Накануне дня вручения орденов, Юхимович поехал в город Днепропетровск к лучшему парикмахеру и поэту Фаенбергу, работающему в сердце города – обкоме партии. Он надеялся иметь лучшую прическу во всей области. Он ведь знал, что сам Леонид Ильич здесь стрижется, пусть не у Бориса, но все равно в здании обкома, а здание обкома – святое здание.

Борис стриг, брил Юхимовича и читал ему свои стихи. Юхимович с нетерпением ожидал конца не только стрижки, но чтения стихов, во время которых инструмент так часто выпадал из рук поэта, что клиент просто вздрагивал от этого грохота. И главное, в стихах ничего не говорилось про партию и про ордена, а все – про какую-то дырочку у Бэлочки, да про супругу Клару Абрамовну.

– Нельзя ли покончить со всем этим? – возмутился Юхимович. – На кой ляд мне эта дырочка, я человек государственный, скоро в обкоме секретарем работать буду.
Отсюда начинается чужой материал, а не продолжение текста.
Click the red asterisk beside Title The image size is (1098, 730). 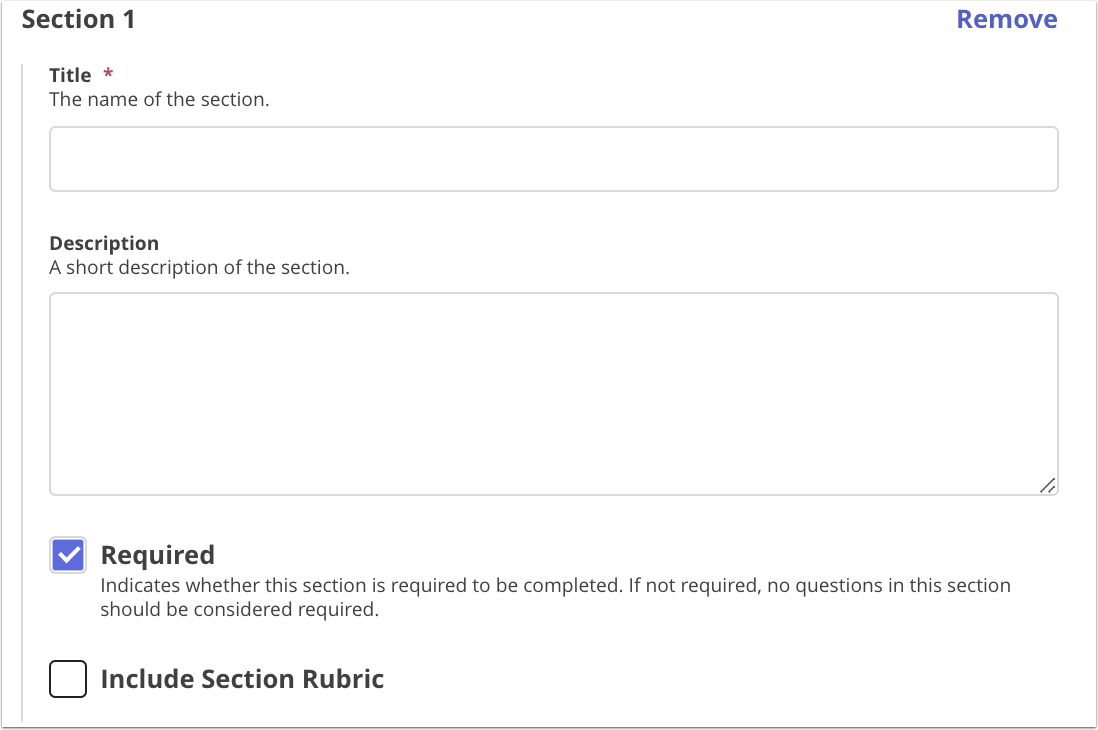107,73
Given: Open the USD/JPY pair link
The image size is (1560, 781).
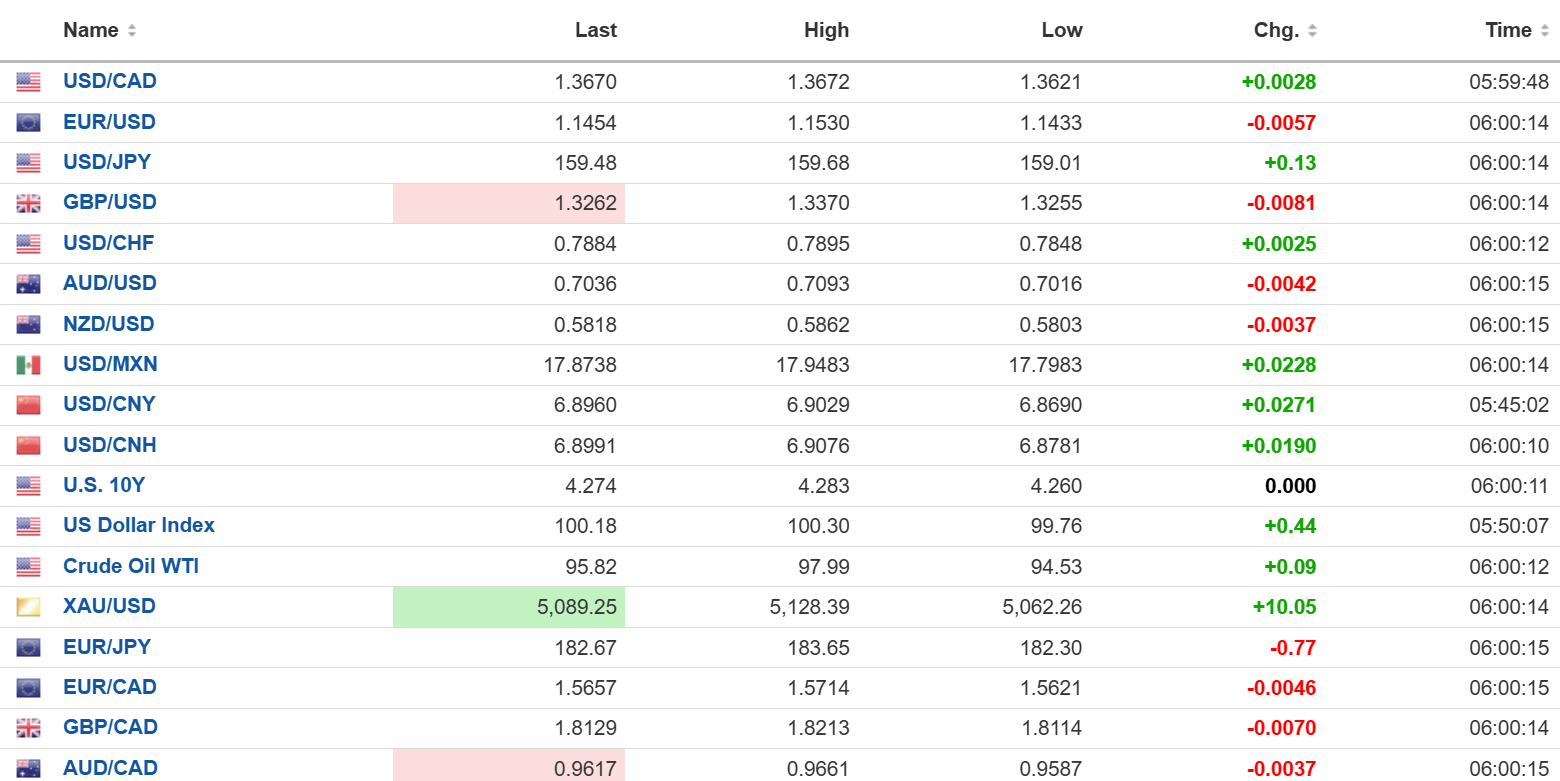Looking at the screenshot, I should [107, 162].
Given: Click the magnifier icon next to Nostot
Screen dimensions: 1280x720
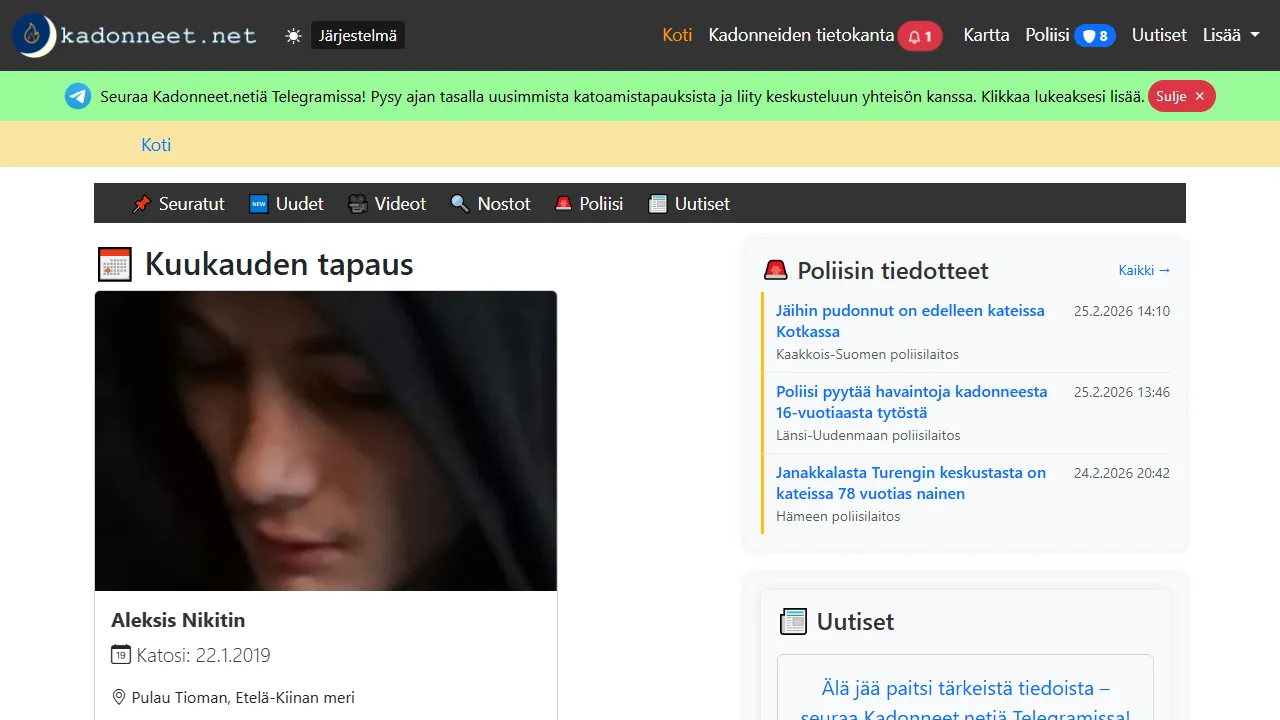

Мне сейчас возвращаться, ордена вручать...вместе с Левонидом Ильичом.

Поэт так перепугался, что у него выпала не только расческа, но и ножницы из рук.

– Я уже почти закончил, вы почти свободны, – сказал поэт и страшно побледнел.

– Сколько с меня? – спросил Юхимович, доставая кошелек.

– Нисколько, – сказал Борис. – Я с великих людей ничего не беру. Я искренне благодарен вам за то, что вы слушали мои стихи и если вы не забудете про меня, когда подвинете Леонида Ильича и станете на его место, – замолвите за меня словечко в издательстве, чтоб я мог издать там свои великие произведения. Это и будет та благодарность за мой скромный труд. Еще последнее четверостишие послушайте, пожалуйста:

Я обкомовский парикмахер

И стригу и поэмы строчу

Хоть работа моя – не сахар,

Я не жалуюсь Ильичу.

– Надо добавить: Левониду Ильичу, – восторженно сказал Юхимович и бросился надевать пальто. Он на бешеной скорости мчался в свою Николаевку, чтобы успеть привести в порядок не только бумаги, но и примерить костюм. Но дома Одарка обнаружила у него на затылке не пропорциональный по форме хвостик и пришла в ужас.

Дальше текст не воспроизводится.